▶ Assignment: With pictures excluded, give again exactly the lines running from the one holding "You are a computer-use agent. This" through the end of the listing below.

▶ Excerpted data:
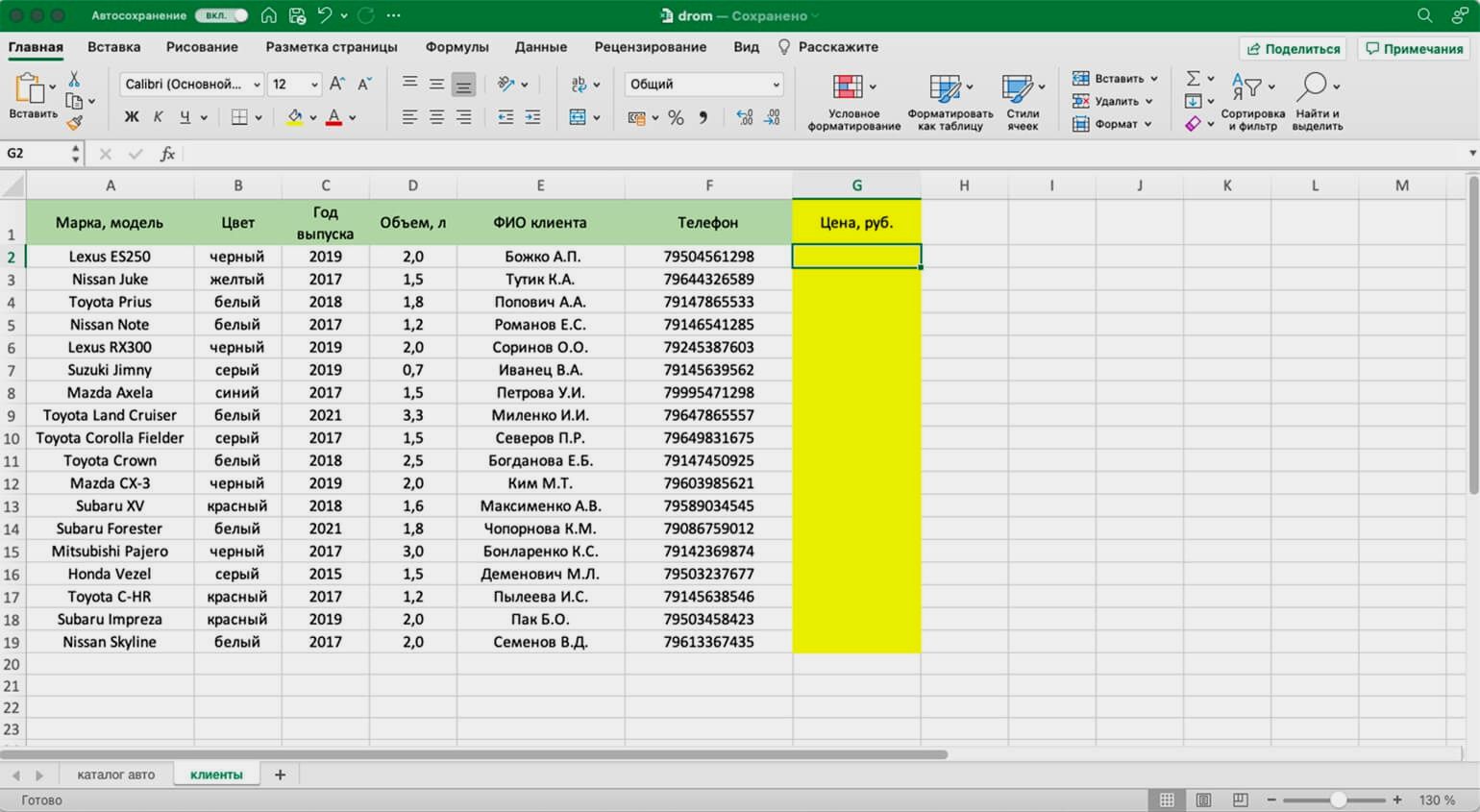Click the zoom slider handle
Viewport: 1480px width, 812px height.
pos(1337,800)
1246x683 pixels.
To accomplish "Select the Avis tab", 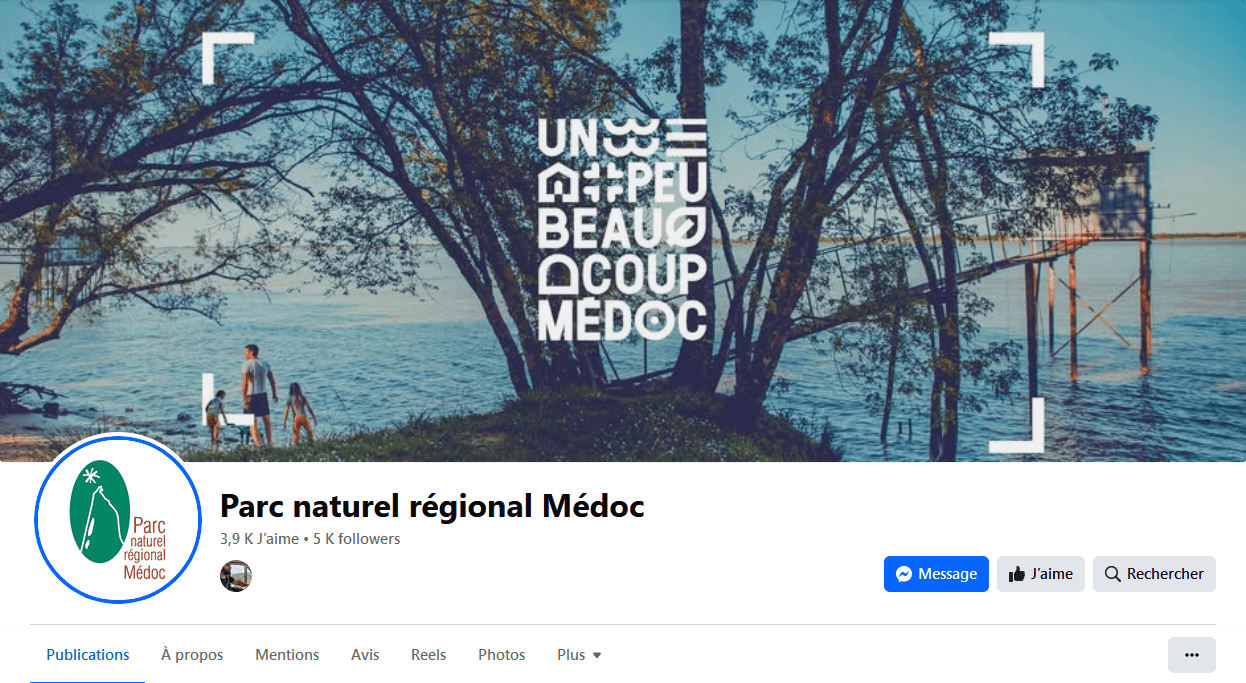I will (365, 655).
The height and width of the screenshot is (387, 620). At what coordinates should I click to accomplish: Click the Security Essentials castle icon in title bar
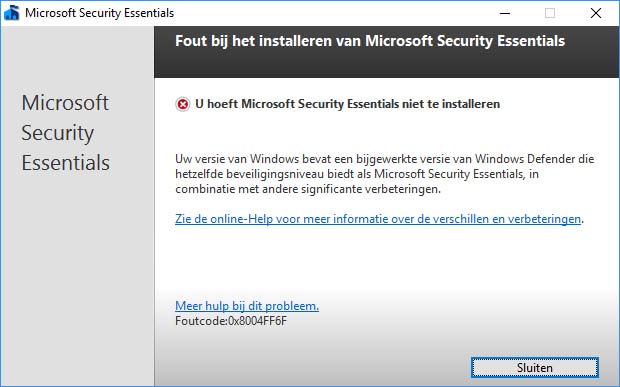11,13
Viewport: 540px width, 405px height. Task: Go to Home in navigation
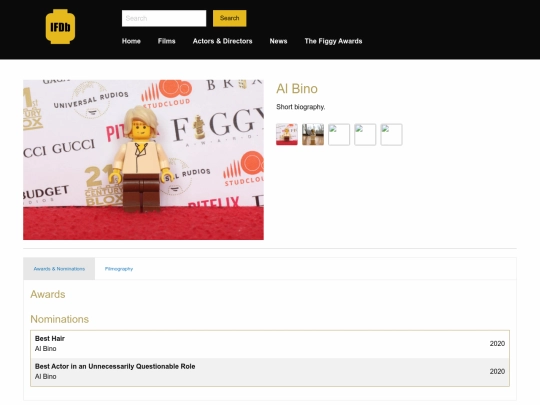coord(131,41)
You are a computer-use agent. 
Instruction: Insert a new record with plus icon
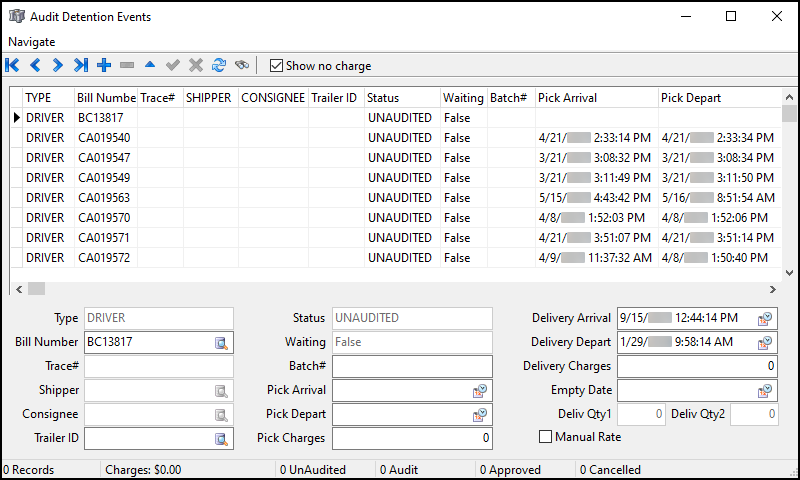(x=104, y=66)
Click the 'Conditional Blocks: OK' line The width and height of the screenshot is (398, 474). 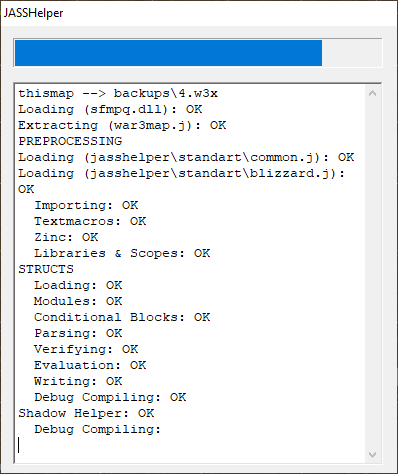(x=122, y=317)
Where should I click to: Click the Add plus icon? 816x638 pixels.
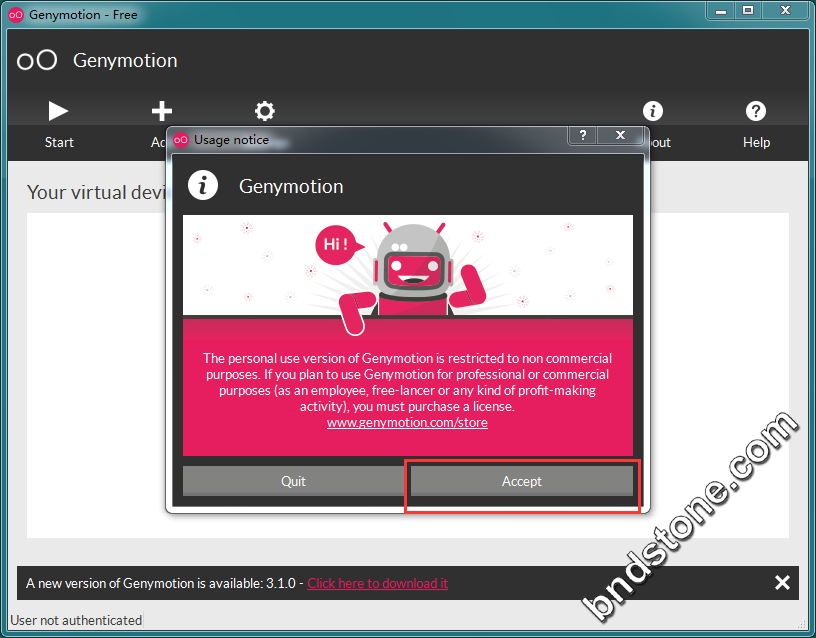161,111
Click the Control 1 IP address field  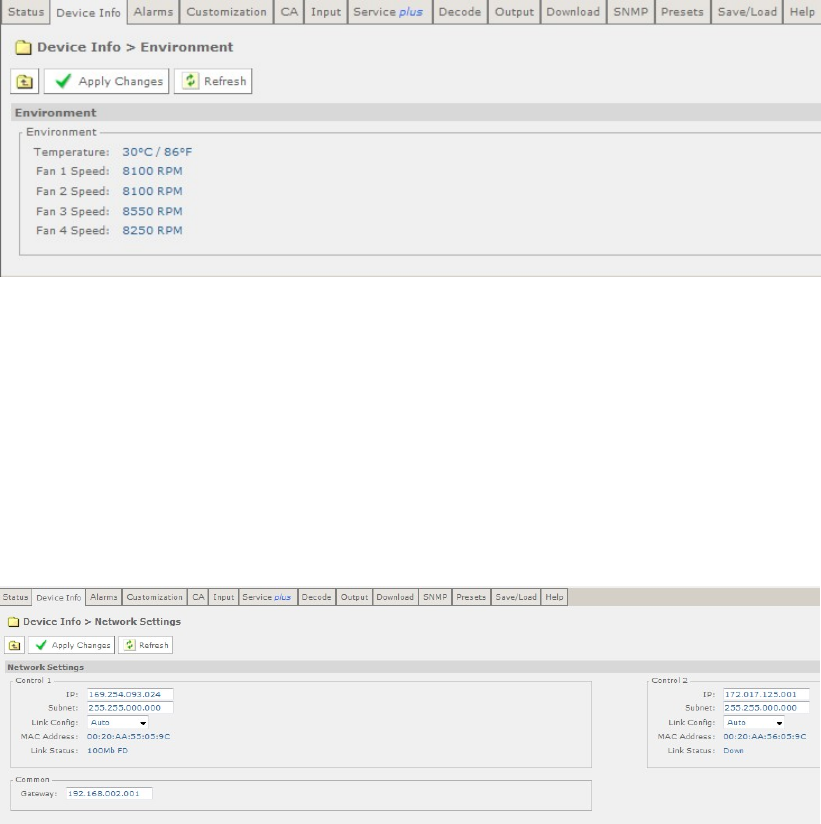pos(130,694)
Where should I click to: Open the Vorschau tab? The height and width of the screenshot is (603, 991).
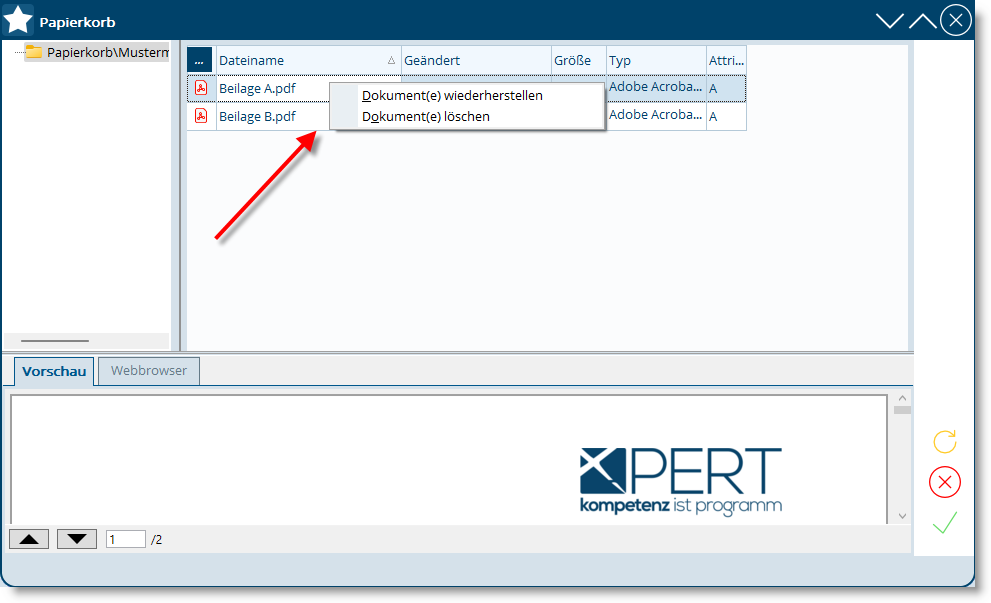[x=54, y=372]
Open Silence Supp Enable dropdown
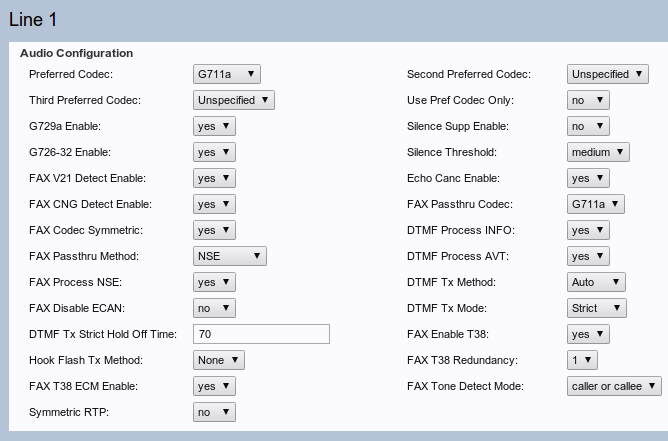Viewport: 668px width, 441px height. [587, 126]
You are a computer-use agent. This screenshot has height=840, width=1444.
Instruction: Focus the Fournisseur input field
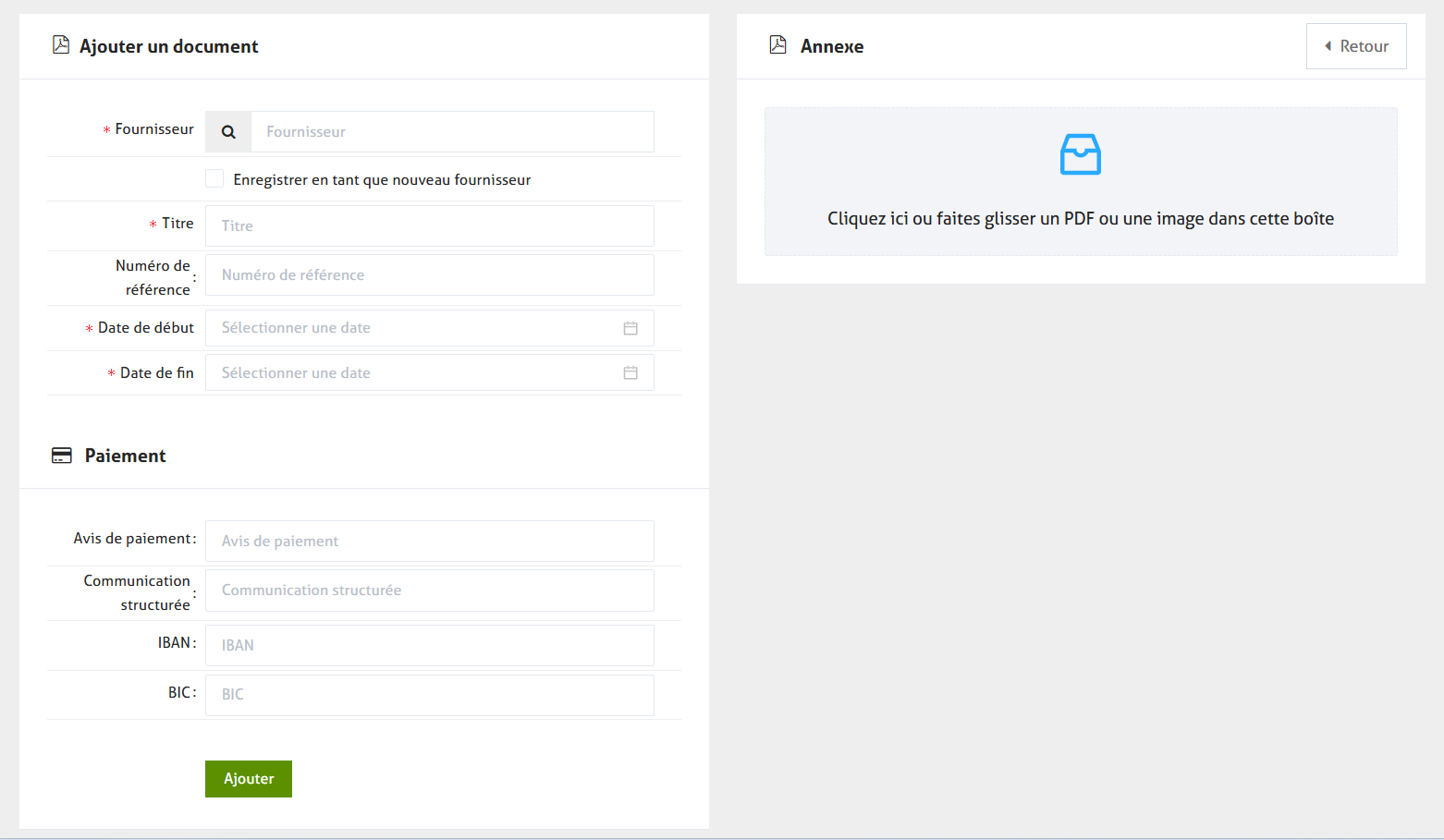(x=451, y=132)
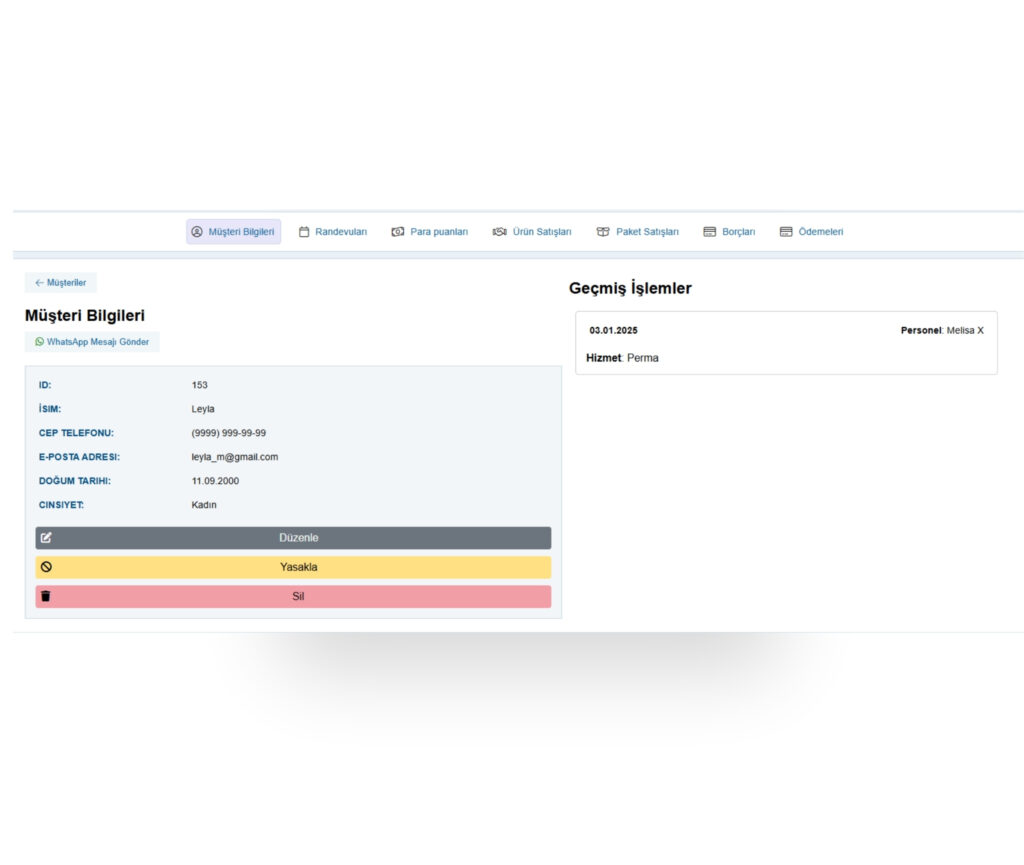Click the card icon beside Ödemeleri

pyautogui.click(x=786, y=232)
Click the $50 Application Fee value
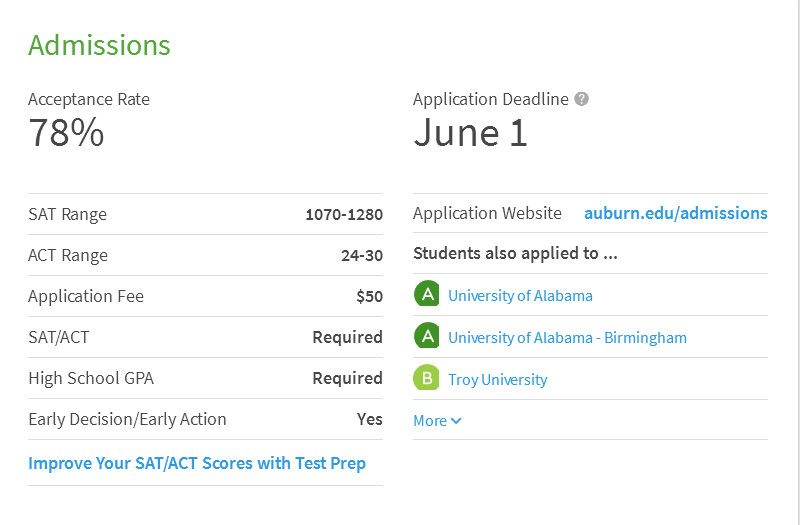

▶ Response box:
You are a computer-use agent. This screenshot has height=840, width=1444.
Instruction: Focus the Fournisseur input field
(x=451, y=132)
Click the card icon beside Ödemeleri

pyautogui.click(x=786, y=232)
Click the $50 Application Fee value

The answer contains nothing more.